La raison en est la suivante : à ce stade, le lien a été supprimé de toute façon, car l'un d'eux a certainement fait le yiboum à la yebama véritable, et dès lors l'autre n'est plus la soeur de sa yebama. Certes, il n'aurait pas fallu agir ainsi a priori, mais une fois l'acte accompli et le lien supprimé, on leur permet de rester dans leur mariage, d'autant plus que chacune d'elles n'était que possiblement la soeur de sa yebama, puisque de l'autre côté elle pouvait être la yebama elle-même.
En résumé : dans cette michna, nous avons appris que celui qui consacre l'une de deux soeurs sans savoir laquelle il a consacrée donne un guet aux deux.

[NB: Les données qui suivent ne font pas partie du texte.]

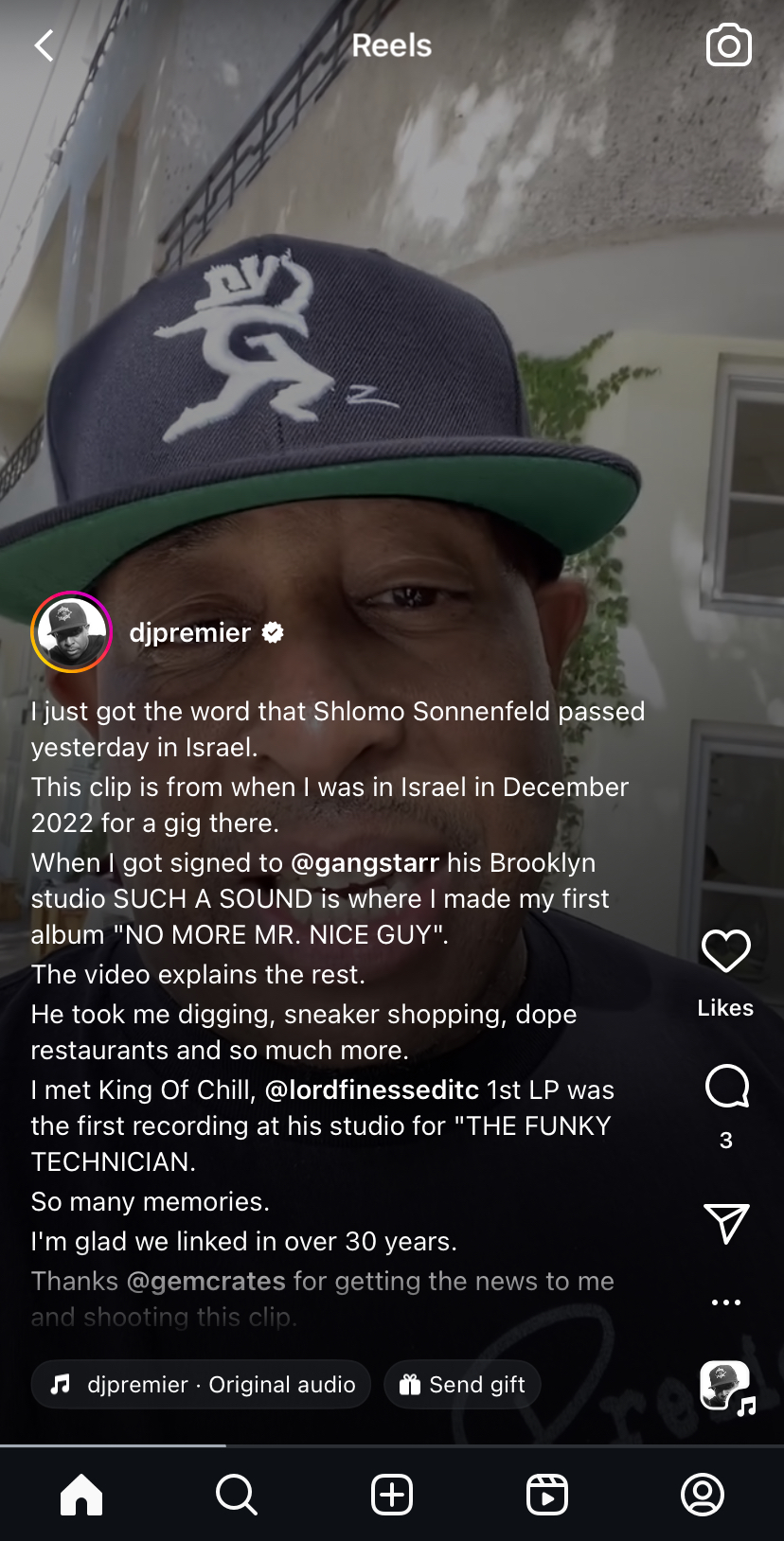Open @lordfinesseditc mention link

pos(372,1090)
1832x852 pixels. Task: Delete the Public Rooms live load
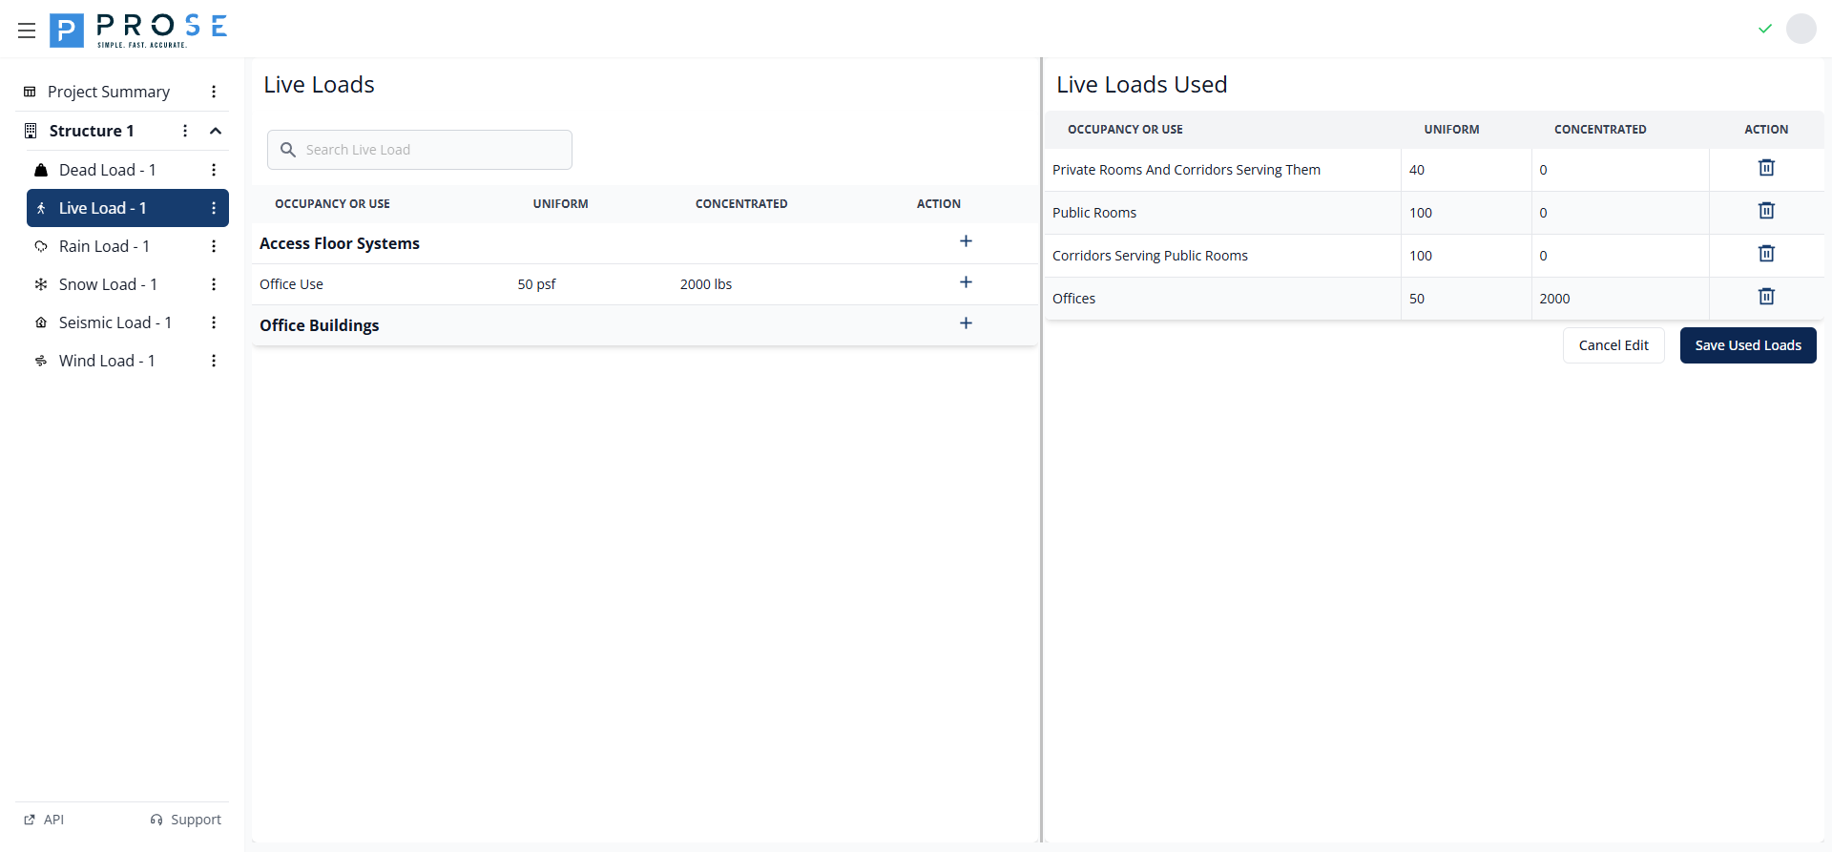pyautogui.click(x=1766, y=211)
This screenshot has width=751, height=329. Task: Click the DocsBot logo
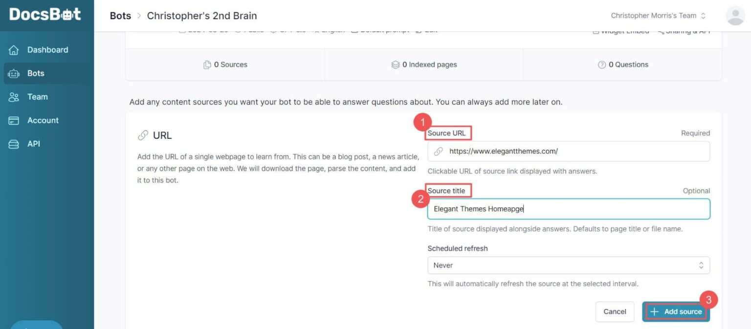pos(45,15)
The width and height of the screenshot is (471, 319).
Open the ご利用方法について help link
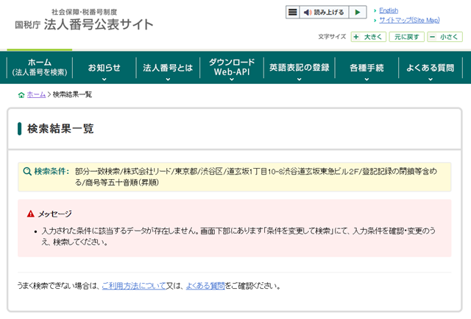point(133,285)
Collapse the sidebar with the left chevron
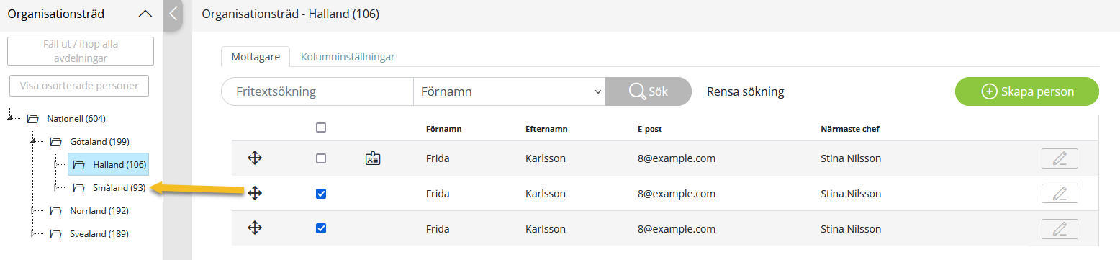This screenshot has height=260, width=1120. 173,13
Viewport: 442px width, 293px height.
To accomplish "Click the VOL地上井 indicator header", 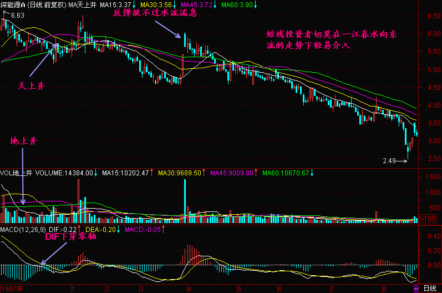I will pyautogui.click(x=16, y=173).
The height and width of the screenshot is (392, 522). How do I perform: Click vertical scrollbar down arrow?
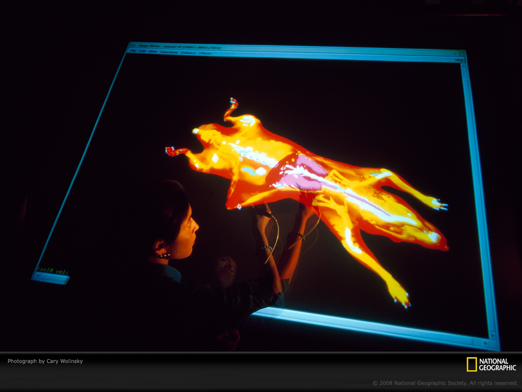coord(492,335)
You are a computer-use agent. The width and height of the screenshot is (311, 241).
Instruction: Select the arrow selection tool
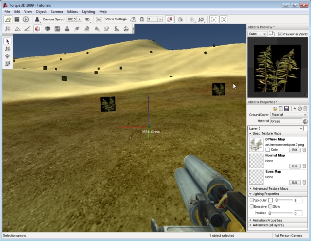point(8,42)
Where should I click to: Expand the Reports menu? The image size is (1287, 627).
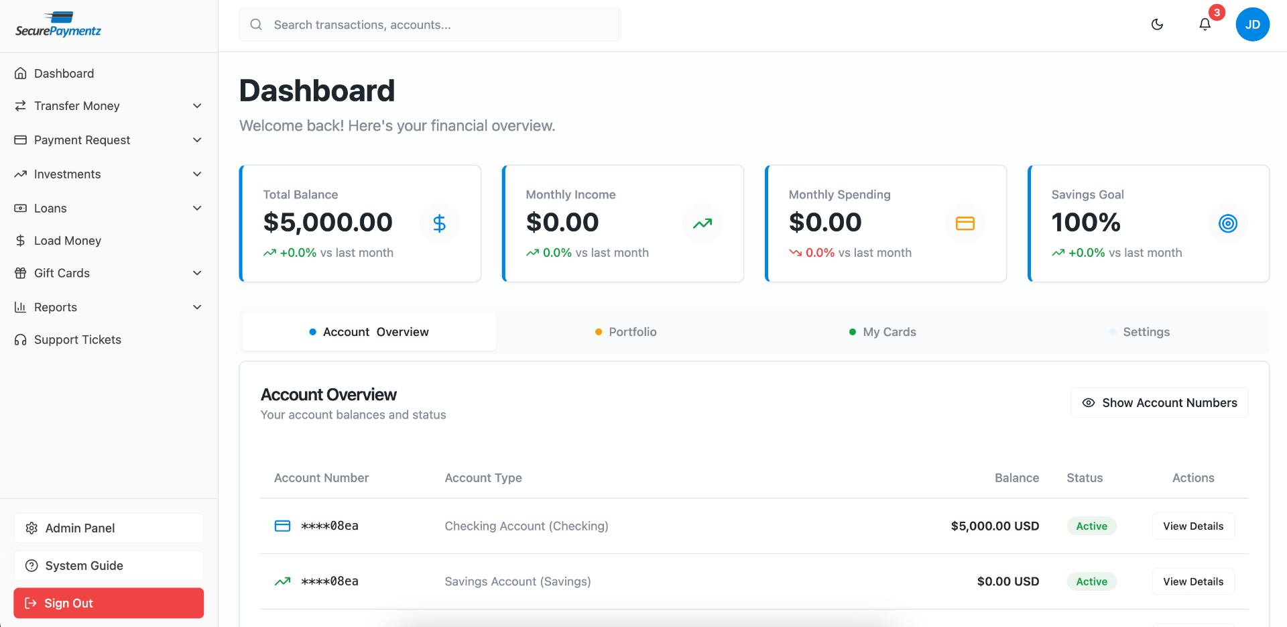point(56,306)
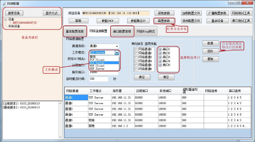Click the 搜索设备 button
This screenshot has width=255, height=142.
[x=14, y=13]
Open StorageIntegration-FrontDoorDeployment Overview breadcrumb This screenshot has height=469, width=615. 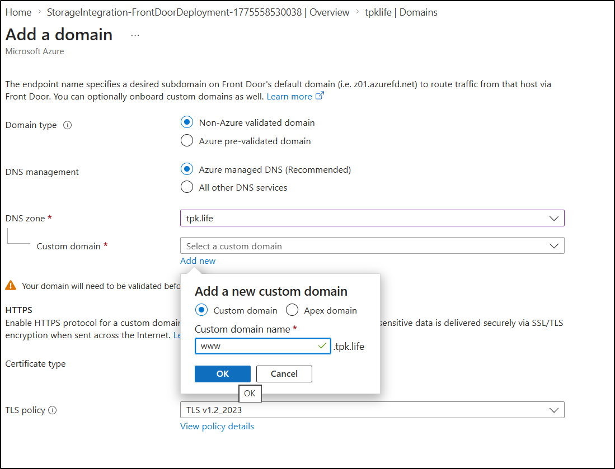pyautogui.click(x=198, y=12)
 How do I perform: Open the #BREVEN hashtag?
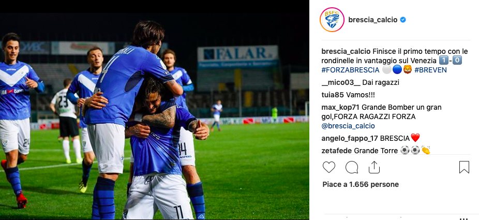(430, 70)
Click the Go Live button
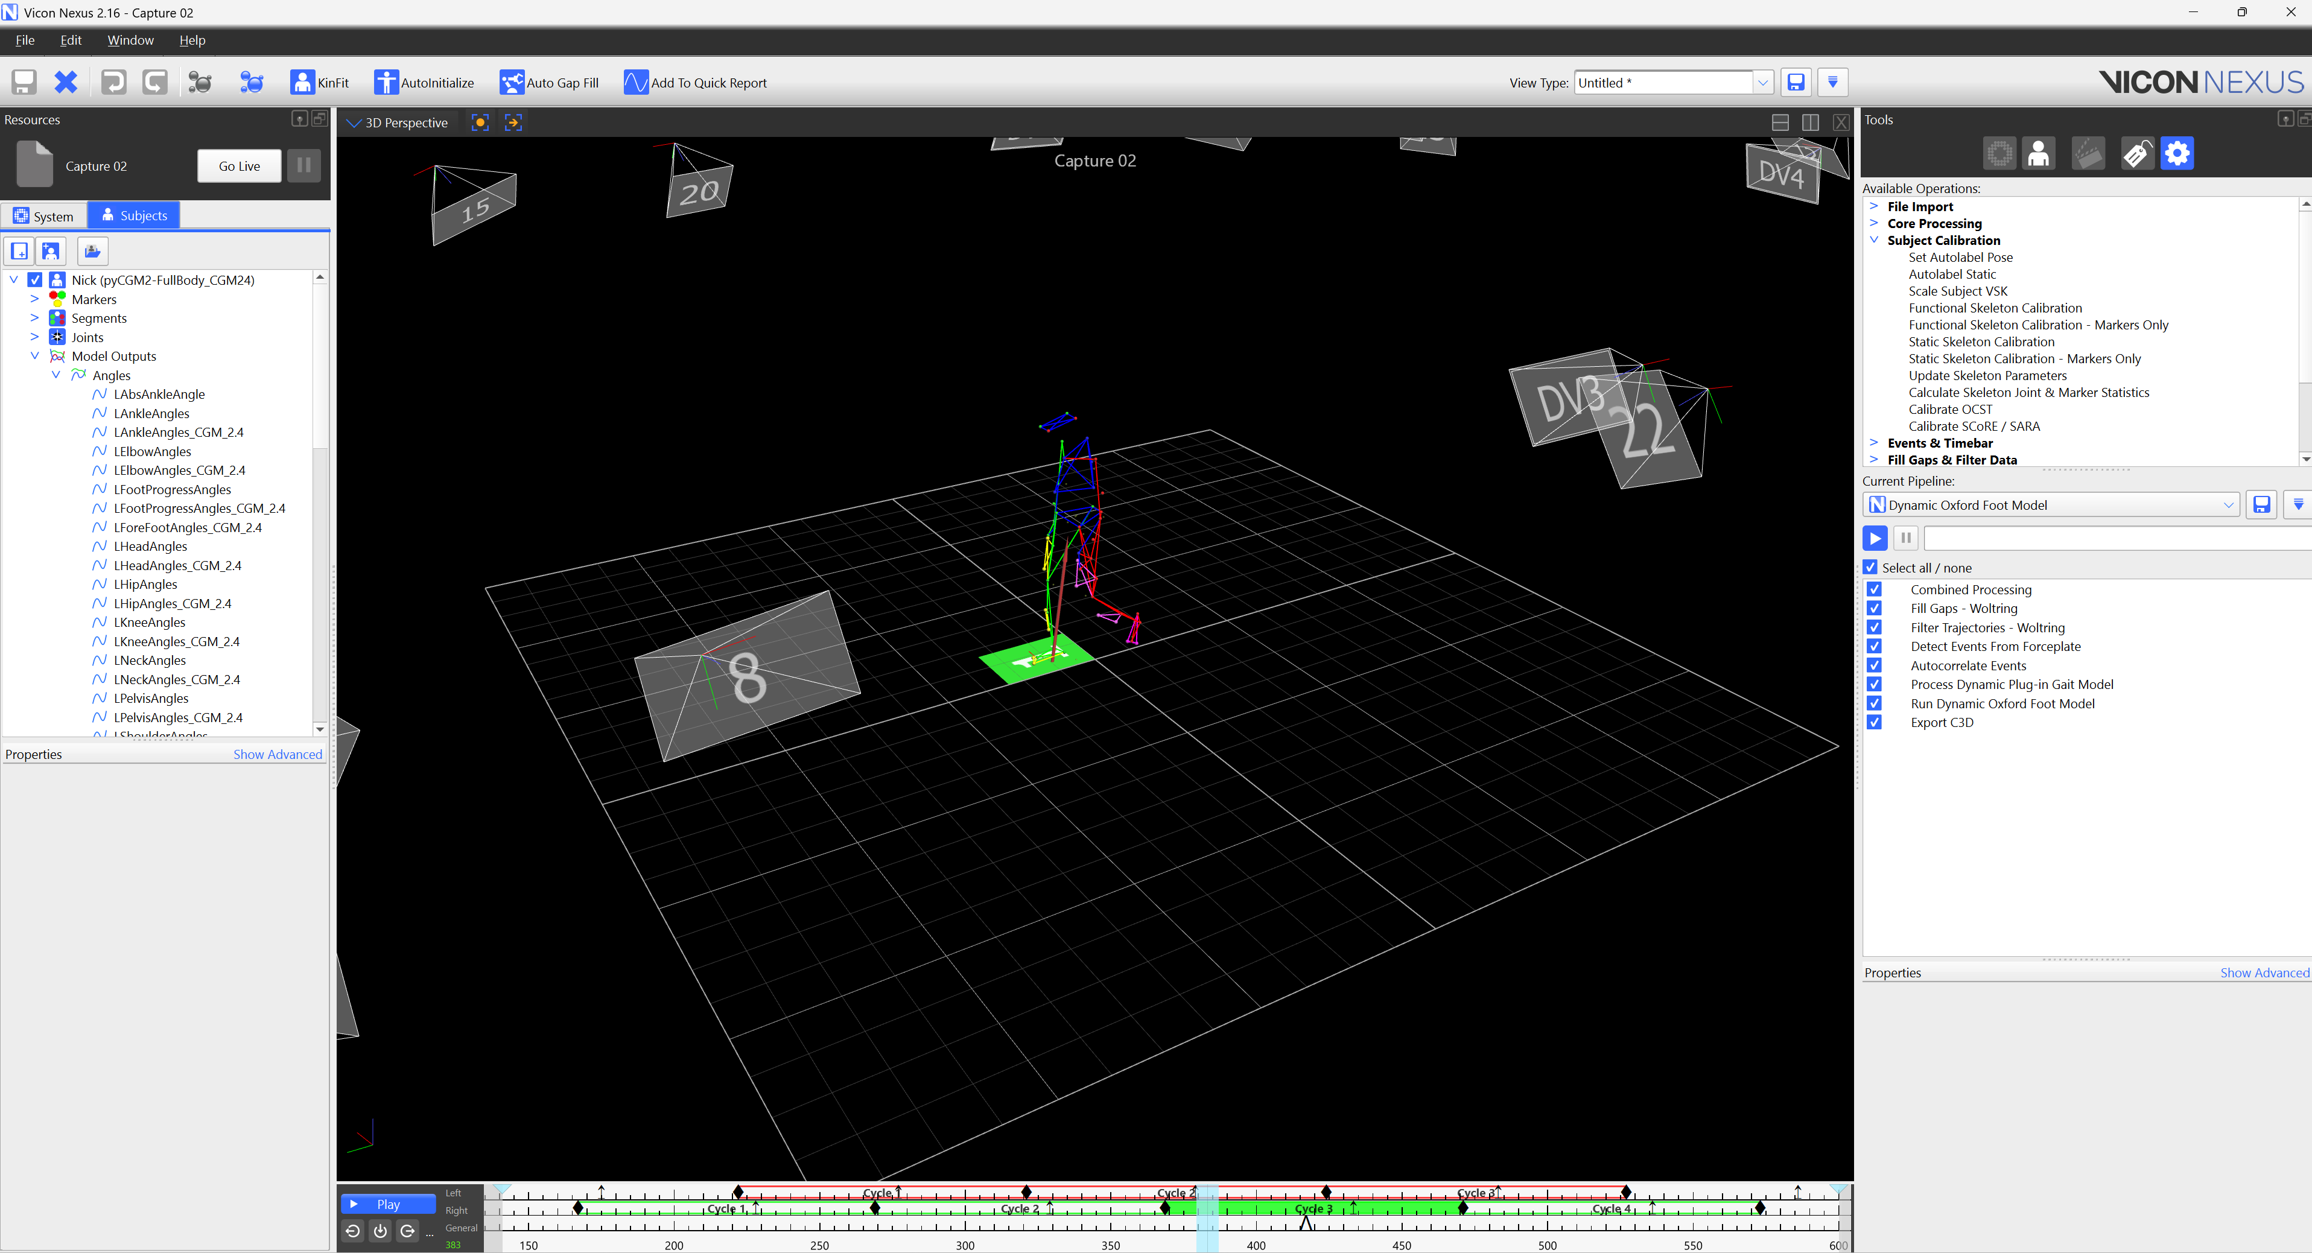 click(239, 166)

S'il meurt en ayant un seul frère, celui-ci fait la halitsa aux deux et ne peut pas du tout faire le yiboum, ni en premier ni après la halitsa, en raison de l'interdiction de la soeur de sa yebama et de l'interdiction de la soeur de sa 'haloutsa. S'il avait deux frères, l'un fait la halitsa et l'autre le yiboum, et cet ordre résout les deux cas de figure. Et si tous deux ont devancé et pris en mariage, on ne les leur retire pas, car le lien a déjà été supprimé, et toute interdiction qui se dressait devant eux n'était que celle d'un doute.